** Sayfa metni **
☆ ☆ ☆ ☆ ☆ ☆ ☆

Jean-Paul Sartre’ın mirası

19 mins read
Jean-Paul Sartre'ın mirası

Siyonizmin doğası, ırkçılığı ve sömürgeci politikaları Avrupalı sol entelektüellerin çoğunun gözünden kaçmaya devam ediyor? Filistinliler neden Jean-Paul Sartre ve Michel Foucault gibi önde gelen sol entelektüellerden bu kadar az sempati gördüler ya da Jacques Derrida, Pierre Bourdieu, Etienne Balibar ve Slavoj Zizek gibi entelektüellerden sadece şartlı sempati gördüler? Edward Said bir keresinde (Filistin karşıtı olan) Sartre ve Foucault ile ve (Siyonizm karşıtı olan) Gilles Deleuze ile bu bağlamda karşılaşmaları hakkında yazmıştı. Ancak Siyonizm yanlısı Sartre tarafından başlatılan ve Said tarafından gözlemlenen entelektüel ve siyasi taahhütler, bugün solcu ve liberal Avrupalı entelektüellerin tutumlarının birçoğunun simgesi olmaya devam etmektedir.

Bu entelektüellerin çoğu ırkçılığa ve beyaz üstünlüğüne karşı kamusal duruş sergilemiş, Nazizme ve apartheid Güney Afrika’ya karşı çıkmış, eski ve yeni sömürgeciliğe karşı çıkıyor gibi görünse de, çoğu Avrupa’da hala sadece holokosttan kurtulanlar olarak temsil edilen Avrupalı Yahudilerin statüsünde bir değişiklik görmeyi reddeden Sartrian bir mirasın parçasıdır. Avrupalı Yahudi’nin son yüzyılda Filistin halkına karşı ırkçı sömürgeci şiddet kullanan bir sömürgeci olarak statüsünü tanımayı reddediyor ve buna şiddetle direnmeye devam ediyorlar. Bu entelektüellerden bazıları İsrail’in Batı Şeria ve Gazze’deki Yahudi şiddetini ve işgalini açıkça kabul etmiş olsalar da, silahlı sömürgeci yerleşimciler tarafından değil, soykırımdan kurtulanlar tarafından kurulan bozulmamış bir Yahudi Devleti imajına tutunmaya devam etmektedirler.

☆ ☆ ☆ ☆ ☆ ☆ ☆

** Verilen materyal **
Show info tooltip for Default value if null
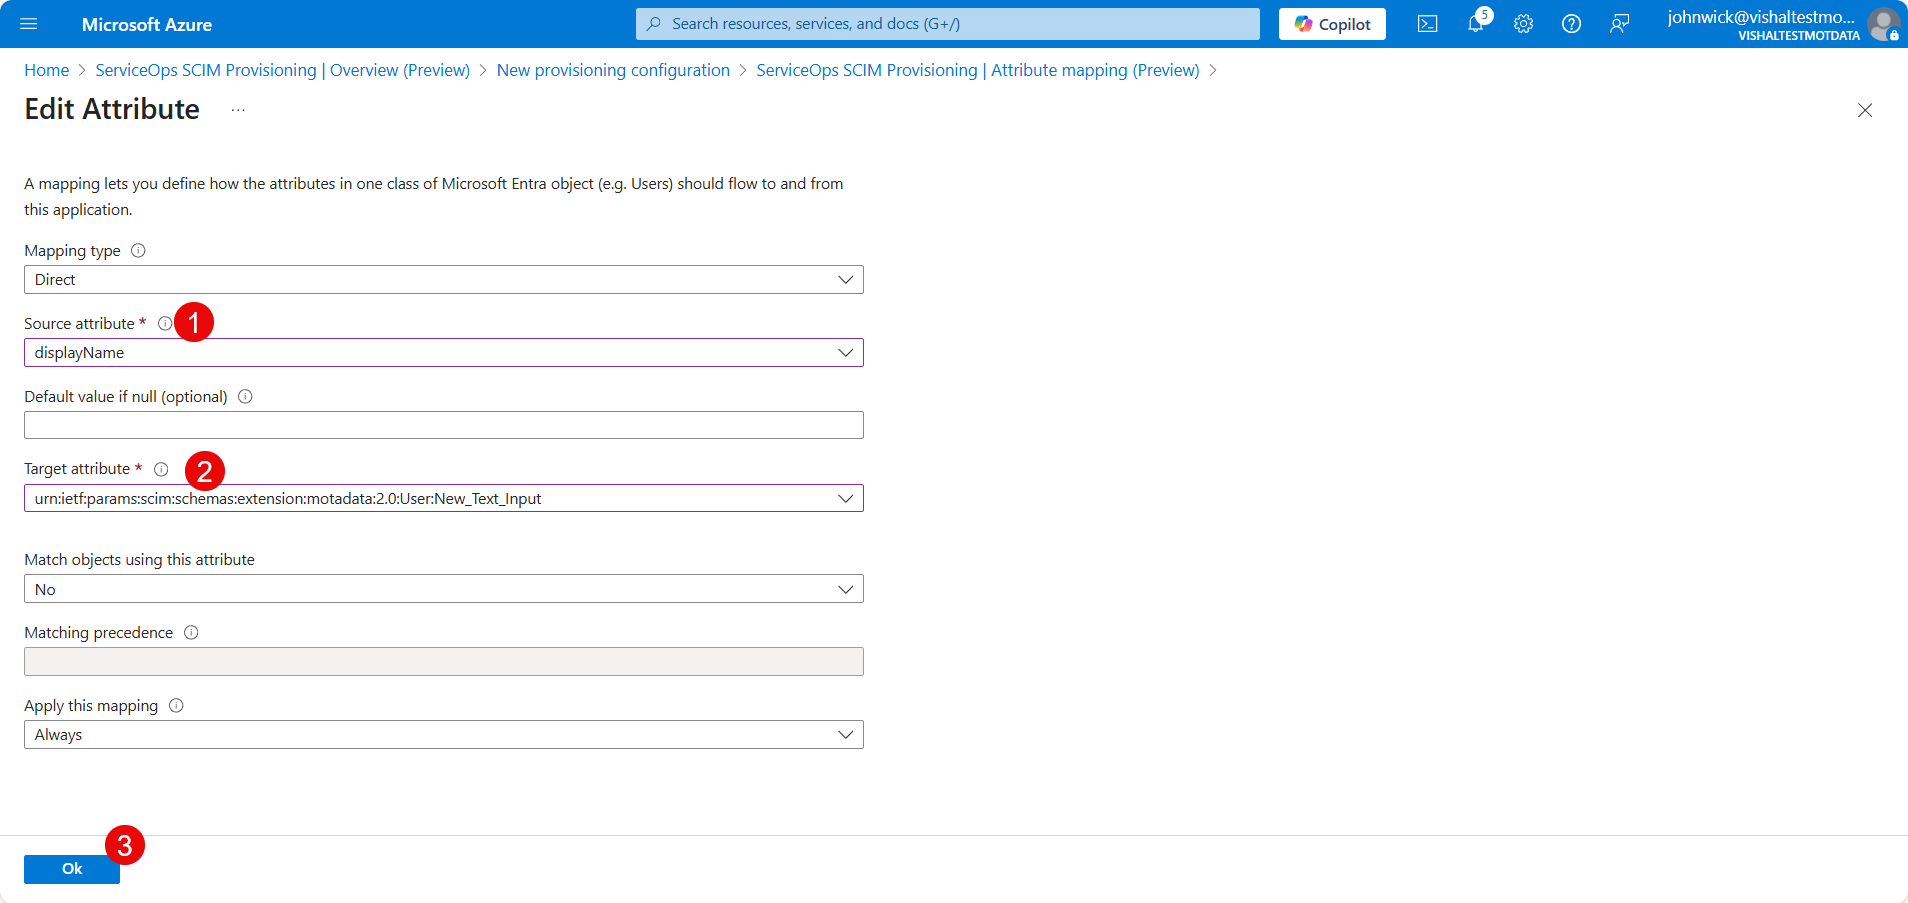This screenshot has height=903, width=1908. pyautogui.click(x=245, y=397)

☆ ☆ ☆ ☆ ☆ ☆ ☆

** Görevler **
[1] Sartre'ın mirasıyla ilgili metne göre yanıtlayın:
(a) Edward Said'in karşılaşmalarını yazdığı kişilerden hangisi Siyonizm karşıtı olarak nitelendiriliyor?
(b) Avrupalı Yahudiler Avrupa'da hâlâ nasıl temsil ediliyor?
(c) Bazı entelektüeller İsrail'in hangi bölgelerdeki Yahudi şiddetini ve işgalini açıkça kabul etmiş?
[2] Lütfen Sartre'ın mirasıyla ilgili metni son cümlesinden sonra sürdürün.

** Alıştırma cevapları **
[1]
(a) Gilles Deleuze
(b) Sadece holokosttan kurtulanlar olarak
(c) Batı Şeria ve Gazze

[2]
Merhum Pierre Bourdieu, 2000 yılında Revue d’études palestiniennes dergisine verdiği bir mülakatta şöyle demiştir: “Kamusal pozisyon almaktan hep çekindim… çünkü çağımızın şüphesiz en zor ve en trajik sorusuna (ırkçı şiddetin kurbanları ile bu kurbanların kurbanları arasında nasıl bir seçim yapmalı?) gerçek bir açıklık getirecek kadar yetkin hissetmedim.

Eğer Bourdieu bununla holokostu kastediyorsa, o zaman Siyonist propagandanın kurbanı olmuştur. Siyonizm her ne kadar holokostu diriltmeye ve Filistinlilere yönelik ırkçı şiddetinin bahanesi olarak kullanmaya devam etse de, holokost İsrail’in ırkçı doğasını meşrulaştırmaz. Bourdieu bunu kabul etseydi, İsrail ile kurbanları arasında seçim yapma ikilemi kolayca çözülebilirdi.

Bir başka örnek olarak Jacques Derrida’yı ele alalım. 1986’da işgal altındaki Kudüs’te verdiği bir konferansta tutumunu şu şekilde ifade etmiştir: “Bu topraklarda şiddete son verilmesini savunan, terörizm suçlarını, askeri ve polis baskısını kınayan, İsrail askerlerinin işgal altındaki topraklardan çekilmesini ve Filistinlilerin müzakerelerde kendi temsilcilerini seçme hakkının tanınmasını savunan herkesle dayanışma içinde olduğumu hemen belirtmek isterim.” Ancak Derrida, konuşmasında İsrail Devleti’nin “varlığının bundan böyle herkes tarafından tanınması gerektiğini” belirtme gereği duymuştur.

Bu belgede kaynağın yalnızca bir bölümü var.